There was a discussion on comp.lang.python about a spam filter based on probabilities. This theory is described by Paul Graham in his article A Plan for Spam and partially includes the improvement described by Gary Robinson in Spam Detection.
If you read this article, you will see that this method is very attractive and the results given by the author are very interesting. So I decided to write such a filter. This filter should propose the following features:
Probabilistic analysis
Each word or word group is associated to a probability which is computed from real emails received by the user. From the individual probability of each word, we compute the probability of a message being a spam. Messages which probability is high are tagged (a tag is added to the subject). The mail reader can sort the incoming messages given this mark.Separate analysis
For sake of performance, the creation of the database containing each individual probability is independent of the real-time filtering.White list
To reduce the risk of false positive (which is already nul in my case), people you sent messages to are put in a white list. Then their messages will be accepted without being filtered. It also speeds up the process.POP3 Proxy
To filter incoming messages, transparently for the user, PopF is a POP3 proxy that link your software to your POP3 server. This system is very simple to use and can be adapted to any software (conforming to the POP3 protocol).Decoding
Headers, text and other attachments - text, base64 or quoted-printable encoding - are decoded before being filtered. Other formats are ignored (pictures, executable files, …).Antivirus
PopF can be connected to an antivirus (not released with PopF).Training to exhaustion
Iterative learning algorithm using only misclassified messages (smaller database and more selective filter).PopF is written in Python and should work on any platform accepting Python. I have tested it on Linux only and I am very interested in any try on other operating systems.

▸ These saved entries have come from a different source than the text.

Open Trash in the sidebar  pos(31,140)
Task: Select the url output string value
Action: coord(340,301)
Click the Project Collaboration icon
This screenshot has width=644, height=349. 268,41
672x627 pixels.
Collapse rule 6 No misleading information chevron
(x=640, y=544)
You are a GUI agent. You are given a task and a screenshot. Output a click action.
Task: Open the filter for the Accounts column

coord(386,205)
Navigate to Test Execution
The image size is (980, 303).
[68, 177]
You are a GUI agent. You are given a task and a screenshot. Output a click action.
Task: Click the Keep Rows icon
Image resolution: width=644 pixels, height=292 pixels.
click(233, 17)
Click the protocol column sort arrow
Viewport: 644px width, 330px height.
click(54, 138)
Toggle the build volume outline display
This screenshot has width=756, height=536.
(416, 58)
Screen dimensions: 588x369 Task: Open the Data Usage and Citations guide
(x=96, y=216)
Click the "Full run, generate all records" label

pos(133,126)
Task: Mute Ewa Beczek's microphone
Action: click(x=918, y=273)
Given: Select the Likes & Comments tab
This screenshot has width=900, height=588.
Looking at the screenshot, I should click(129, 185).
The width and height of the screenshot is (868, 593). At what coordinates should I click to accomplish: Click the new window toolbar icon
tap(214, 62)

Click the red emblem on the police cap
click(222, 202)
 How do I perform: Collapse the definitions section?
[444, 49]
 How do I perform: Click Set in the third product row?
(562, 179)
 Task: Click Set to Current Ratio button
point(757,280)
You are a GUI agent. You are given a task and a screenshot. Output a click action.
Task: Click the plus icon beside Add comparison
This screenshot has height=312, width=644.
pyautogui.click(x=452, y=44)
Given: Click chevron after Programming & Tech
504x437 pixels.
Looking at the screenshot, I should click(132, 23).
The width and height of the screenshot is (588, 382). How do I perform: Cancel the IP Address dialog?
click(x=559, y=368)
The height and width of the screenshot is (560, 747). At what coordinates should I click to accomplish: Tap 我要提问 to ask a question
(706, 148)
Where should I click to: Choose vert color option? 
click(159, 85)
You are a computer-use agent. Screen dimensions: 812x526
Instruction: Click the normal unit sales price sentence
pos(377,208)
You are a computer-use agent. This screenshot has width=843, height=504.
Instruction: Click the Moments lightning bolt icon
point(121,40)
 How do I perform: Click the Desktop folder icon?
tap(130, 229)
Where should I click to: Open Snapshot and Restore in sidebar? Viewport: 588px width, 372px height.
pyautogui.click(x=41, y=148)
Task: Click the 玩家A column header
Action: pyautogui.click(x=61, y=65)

They speak about PopF on the Internet:
Paul Graham
http://www.paulgraham.com/filters.html
Gary Robinson
http://www.transpose.com/grobinson.html
http://www.transpose.com/technology.html
And in the newspaper industry:
Linux Loader
The synopsis of number 17 is
there. The
article describes the installation of PopF.
PopF Python script is contained in a single file: popf.py
This table is the result of the popf.py -check command. It shows how
efficient PopF is on known spams by testing all messages against the
current database. The efficiency should be close to 100%.
This table is the result of the popf -efficiency command. It shows
real results of PopF by checking the X-PopF-Spam header. It better show
the efficiency of PopF at the time a new (and maybe unknown) spam. Be
aware that the efficiency may be very low at the beginning (with few
known spams).
popf.py -proxy
starts the POP3 proxy.
popf.py -kill
kills the proxy.
popf.py -gen
builds the database.
popf.py -test files ...
tests files with the current database.
popf.py -setup
makes a default configuration file. To create a predefined configuration file:
popf.py -setup Graham [exhaustion]
popf.py -setup Robinson [exhaustion]
popf.py -setup Robinson-Fisher [exhaustion]
popf.py -clean
cleans POP3 accounts. Spams are kept for the generation of the database.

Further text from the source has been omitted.